┌─ 本文抜粋
2012年6月7日と8日に目黒のブルース・アレイで行われた「ソウル・サーチン:ザ・セッション、Vol.12~プリンス・トリビュート」。そのユーストリーム中継用のライヴ直前のプログラムで、ケイリブがちょっとプリンスについて語っている。最初は簡単なコメントは少しその場で訳していたが、ケイリブがしゃべり続けたので、その場で訳せず、字幕をつけた。その内容をご紹介しよう。 

白人音楽。

「プリンスについては、なんて言ったらいいんだろう。彼は、多くの人にインスピレーションを与えている。しかもアーティスティックな自由と尊厳を持って、妥協することなく、あらゆる面でクリエイティヴにやっている。いつでもね。僕たちはあなたの音楽をとても評価しています」

「僕はニューヨーク出身で、あらゆる小さなクラブでは、みんながプリンスをパンクロック・ミュージシャンだと思っていた。彼の着てるものや、パフォーマンスの仕方からね。周りの連中はプリンスは『白人の音楽』と捉えていた。つまり、ロックだ」

「最初僕もどう捉えていいか、わからなかった。でも、何十年も前に僕は目覚めたんだ。特にロックのルーツがどこにあるのか知って、目覚めたんだ」
└─
┌─ 提供データ
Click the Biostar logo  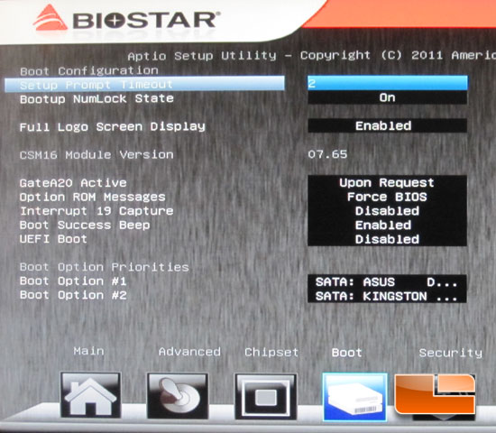126,20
└─
ケイリブがプリンスについて語った本文抜粋を、最後の発言の次から書き継いでもらえますか?

「僕は黒人街に育った。セント・マリアやティト・プエンテを聞いている連中がいた。それから次の世代は、ジェームス・ブラウンやスライ・ストーンを聞いてきた。そして僕の父、おじさん、姉たちの世代になる。リトル・リチャード、チャック・ベリー、ボ・ディドリー・・・。ロバート・ジョンソンまで聞く。ロック・ミュージックは直接ブルーズ、R&Bから生まれていることを知ったんだ」

黒人ロック。

「黒人がロックをやって驚くとは、リンゴの木にリンゴが成って驚くのと同じことだ。どっちもそもそもリンゴの種から育ってるんだからね。黒人がロックをやって驚くなんて馬鹿げてる。どう説明すればいいんだろう。プリンスが白人音楽をやってるというのも馬鹿げてる。レニー・クラヴィッツがロックをやっておかしいという。ジミ・ヘンドリックスやリヴィング・カラーのヴァーノン・リードもそう言われる。ただ、彼らは唯一ロックをやることを許される黒人のようにみえるだけだ。80年代から今にいたるまでそんな感じだ」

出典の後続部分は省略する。